Not Anything

Home > Other > Not Anything > Page 6
Not Anything Page 6

by Carmen Rodrigues


  “Nothing,” I tell her, which is a lie.

  I watch Carlos. Or Bob. Or whatever his name is. I wonder if he ever went to homecoming. Or maybe he’s one of the last people in America who understands what it’s like to never have a date? But that doesn’t make sense, I remind myself, because he has a daughter. We’ve seen her out here with him. So he’s had at least one successful date.

  So now I know that there is absolutely no one left in America besides me who understands what it’s like to be without a date, or worse, to be without the hope of dating.

  I give Marisol a sidelong glare. Marisol used to understand everything, but now she wants my father to date her mother, and she wants to go to freaking dances and sit with the Jewish clique and forget me.

  “You’re sure?” she asks.

  “Sure about what?” I toss out the attitude.

  “Not going. I think Ryan’s cousin Jared doesn’t have a date.” Marisol’s voice trails up hopefully. “Or at least he mentioned that to me before.”

  “That must have been one long conversation.” Today is the first day Marisol ever mentioned talking to Ryan, but now she was using words like before?
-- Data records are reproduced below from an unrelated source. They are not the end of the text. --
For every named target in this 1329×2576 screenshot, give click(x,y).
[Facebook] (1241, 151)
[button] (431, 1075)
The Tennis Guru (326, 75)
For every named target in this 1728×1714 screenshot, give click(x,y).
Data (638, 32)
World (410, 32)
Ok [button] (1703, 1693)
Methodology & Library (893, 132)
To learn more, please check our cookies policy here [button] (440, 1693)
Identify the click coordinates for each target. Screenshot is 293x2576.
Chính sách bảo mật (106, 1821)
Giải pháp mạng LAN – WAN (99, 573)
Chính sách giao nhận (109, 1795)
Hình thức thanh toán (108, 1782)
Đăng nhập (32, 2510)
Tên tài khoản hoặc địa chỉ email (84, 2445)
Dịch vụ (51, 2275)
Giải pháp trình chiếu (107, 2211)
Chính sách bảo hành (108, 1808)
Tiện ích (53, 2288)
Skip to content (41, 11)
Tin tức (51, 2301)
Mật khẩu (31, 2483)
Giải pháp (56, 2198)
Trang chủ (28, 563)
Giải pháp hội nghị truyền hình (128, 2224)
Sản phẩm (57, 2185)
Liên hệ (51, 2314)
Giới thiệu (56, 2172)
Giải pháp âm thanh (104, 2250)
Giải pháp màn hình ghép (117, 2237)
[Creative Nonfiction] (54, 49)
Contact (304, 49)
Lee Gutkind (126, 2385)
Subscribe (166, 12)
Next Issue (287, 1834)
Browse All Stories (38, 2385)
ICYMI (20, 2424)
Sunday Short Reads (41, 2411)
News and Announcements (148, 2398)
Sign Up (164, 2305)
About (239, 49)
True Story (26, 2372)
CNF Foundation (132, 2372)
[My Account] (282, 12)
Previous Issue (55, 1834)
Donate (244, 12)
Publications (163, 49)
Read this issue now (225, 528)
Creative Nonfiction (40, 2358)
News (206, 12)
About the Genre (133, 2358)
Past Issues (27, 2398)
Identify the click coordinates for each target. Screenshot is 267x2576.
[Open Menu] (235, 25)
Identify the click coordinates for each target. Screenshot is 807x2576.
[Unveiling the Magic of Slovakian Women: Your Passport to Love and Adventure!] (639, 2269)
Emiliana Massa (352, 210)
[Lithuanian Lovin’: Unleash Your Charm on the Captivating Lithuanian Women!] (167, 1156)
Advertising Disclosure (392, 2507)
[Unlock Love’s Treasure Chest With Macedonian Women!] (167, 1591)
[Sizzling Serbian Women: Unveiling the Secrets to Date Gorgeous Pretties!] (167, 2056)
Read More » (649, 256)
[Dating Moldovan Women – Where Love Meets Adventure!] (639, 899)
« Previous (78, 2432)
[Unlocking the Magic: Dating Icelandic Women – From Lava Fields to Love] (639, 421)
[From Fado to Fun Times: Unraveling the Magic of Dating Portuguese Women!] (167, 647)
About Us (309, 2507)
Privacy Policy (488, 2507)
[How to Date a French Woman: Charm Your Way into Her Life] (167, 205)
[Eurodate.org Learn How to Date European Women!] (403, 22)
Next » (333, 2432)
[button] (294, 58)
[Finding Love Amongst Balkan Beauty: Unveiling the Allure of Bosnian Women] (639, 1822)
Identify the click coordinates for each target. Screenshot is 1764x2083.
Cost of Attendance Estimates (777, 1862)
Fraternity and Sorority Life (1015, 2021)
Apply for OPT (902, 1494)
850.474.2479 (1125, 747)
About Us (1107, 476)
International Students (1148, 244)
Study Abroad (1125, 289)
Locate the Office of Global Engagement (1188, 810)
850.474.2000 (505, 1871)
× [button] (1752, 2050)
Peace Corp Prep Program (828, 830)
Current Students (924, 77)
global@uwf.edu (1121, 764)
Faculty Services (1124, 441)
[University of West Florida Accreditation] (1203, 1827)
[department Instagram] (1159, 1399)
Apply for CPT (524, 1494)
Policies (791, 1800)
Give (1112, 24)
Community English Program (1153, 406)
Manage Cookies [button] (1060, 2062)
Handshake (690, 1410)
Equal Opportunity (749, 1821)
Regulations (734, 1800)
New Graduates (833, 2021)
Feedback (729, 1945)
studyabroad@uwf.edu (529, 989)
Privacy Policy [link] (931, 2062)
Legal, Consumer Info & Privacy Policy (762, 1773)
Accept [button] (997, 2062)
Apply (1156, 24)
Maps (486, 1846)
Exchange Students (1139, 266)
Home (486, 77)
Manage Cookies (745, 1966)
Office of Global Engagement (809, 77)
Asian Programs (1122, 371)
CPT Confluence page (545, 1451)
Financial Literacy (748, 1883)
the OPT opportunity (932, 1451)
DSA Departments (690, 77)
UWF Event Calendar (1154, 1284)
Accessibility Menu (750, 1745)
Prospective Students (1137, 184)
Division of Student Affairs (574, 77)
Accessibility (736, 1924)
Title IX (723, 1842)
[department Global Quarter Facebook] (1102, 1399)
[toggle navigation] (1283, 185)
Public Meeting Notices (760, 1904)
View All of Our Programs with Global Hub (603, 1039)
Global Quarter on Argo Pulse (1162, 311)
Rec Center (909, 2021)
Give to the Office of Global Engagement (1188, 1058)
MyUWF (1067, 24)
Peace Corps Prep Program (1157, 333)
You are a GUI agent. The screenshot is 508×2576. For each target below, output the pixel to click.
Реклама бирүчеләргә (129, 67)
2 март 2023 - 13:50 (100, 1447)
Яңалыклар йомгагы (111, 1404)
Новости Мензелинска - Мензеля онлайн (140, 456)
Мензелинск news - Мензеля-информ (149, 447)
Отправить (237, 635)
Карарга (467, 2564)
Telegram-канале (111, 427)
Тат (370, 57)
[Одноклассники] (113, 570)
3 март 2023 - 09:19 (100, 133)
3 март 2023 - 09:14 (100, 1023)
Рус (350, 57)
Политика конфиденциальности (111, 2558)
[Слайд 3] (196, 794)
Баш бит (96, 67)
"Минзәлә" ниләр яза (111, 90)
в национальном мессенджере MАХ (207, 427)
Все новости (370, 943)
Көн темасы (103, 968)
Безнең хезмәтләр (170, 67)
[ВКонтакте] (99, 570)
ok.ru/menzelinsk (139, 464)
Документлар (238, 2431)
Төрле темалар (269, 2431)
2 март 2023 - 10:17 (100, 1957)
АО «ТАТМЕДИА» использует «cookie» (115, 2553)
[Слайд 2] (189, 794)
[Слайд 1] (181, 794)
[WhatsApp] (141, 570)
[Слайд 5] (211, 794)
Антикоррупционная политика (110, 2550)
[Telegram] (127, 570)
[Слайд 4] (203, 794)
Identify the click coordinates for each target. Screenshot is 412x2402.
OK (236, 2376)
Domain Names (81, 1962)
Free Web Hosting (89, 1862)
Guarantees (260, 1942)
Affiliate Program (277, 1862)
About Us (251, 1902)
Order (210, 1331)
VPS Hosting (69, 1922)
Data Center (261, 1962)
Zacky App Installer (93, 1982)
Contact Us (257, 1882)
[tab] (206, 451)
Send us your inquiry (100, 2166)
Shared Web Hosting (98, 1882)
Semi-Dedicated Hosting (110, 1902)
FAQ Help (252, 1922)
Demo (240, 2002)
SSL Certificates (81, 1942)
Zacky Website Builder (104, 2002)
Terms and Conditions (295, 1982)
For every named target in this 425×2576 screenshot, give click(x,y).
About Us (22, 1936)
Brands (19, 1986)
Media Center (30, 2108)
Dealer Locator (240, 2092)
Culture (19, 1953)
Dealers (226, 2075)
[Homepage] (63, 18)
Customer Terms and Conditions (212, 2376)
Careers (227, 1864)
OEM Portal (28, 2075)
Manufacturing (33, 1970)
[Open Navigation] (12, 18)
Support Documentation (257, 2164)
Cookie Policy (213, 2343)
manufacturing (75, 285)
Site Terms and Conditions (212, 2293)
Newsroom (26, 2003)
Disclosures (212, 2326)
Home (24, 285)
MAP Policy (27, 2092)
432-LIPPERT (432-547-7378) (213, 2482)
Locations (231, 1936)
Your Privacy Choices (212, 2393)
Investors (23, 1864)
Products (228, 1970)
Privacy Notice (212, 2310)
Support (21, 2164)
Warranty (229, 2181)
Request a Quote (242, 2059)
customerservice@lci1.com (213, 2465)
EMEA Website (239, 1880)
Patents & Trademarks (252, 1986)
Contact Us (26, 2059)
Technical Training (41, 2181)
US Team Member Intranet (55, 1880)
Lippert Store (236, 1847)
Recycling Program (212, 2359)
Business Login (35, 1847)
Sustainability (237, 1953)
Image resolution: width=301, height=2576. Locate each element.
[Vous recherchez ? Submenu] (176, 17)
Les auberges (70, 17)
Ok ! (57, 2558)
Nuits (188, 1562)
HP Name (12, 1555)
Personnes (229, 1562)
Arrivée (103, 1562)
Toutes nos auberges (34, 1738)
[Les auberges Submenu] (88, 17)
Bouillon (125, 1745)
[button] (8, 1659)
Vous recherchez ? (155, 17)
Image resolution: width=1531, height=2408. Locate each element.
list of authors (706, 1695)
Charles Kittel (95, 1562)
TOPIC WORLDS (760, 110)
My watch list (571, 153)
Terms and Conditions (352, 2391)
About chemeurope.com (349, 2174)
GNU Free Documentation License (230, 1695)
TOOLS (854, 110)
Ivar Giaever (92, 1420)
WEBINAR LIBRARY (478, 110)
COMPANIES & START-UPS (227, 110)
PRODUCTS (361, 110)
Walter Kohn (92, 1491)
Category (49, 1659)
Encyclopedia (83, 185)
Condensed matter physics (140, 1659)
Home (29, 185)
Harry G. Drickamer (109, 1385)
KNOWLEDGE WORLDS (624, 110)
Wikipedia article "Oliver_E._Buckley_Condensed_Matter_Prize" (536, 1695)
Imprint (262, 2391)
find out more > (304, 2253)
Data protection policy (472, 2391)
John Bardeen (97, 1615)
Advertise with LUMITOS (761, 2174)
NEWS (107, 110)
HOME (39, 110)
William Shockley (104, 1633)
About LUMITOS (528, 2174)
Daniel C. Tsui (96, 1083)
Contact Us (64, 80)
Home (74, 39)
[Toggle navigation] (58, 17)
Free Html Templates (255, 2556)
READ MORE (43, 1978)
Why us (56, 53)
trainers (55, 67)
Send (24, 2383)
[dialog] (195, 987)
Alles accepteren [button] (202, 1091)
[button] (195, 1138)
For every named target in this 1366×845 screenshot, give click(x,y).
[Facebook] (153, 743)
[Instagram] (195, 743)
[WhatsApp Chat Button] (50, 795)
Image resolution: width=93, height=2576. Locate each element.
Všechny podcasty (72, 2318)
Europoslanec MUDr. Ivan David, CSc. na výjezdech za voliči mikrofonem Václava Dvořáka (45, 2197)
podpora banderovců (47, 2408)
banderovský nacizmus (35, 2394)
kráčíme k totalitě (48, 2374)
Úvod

  “Why?” she looks confused.

  “For him to feel comfortable enough to mention his lonely, half-retarded cousin.” I watch her shift uncomfortably on the grass. “I’m just saying he must have felt extremely comfortable with you.”

  “Well…” She picks nervously at a weed.

  “Well, what?”

  “Ryan’s been calling me since the middle of October.” She doesn’t lift her eyes from the weed.

  “That’s like a month ago,” I say slowly.

  “I know.”

  “So you’ve been keeping this from me. Why?”

  I search her face for clues. When did we become the type of best friends to keep things from each other? What happened to our truth nights, to knowing everything? Why the secrets?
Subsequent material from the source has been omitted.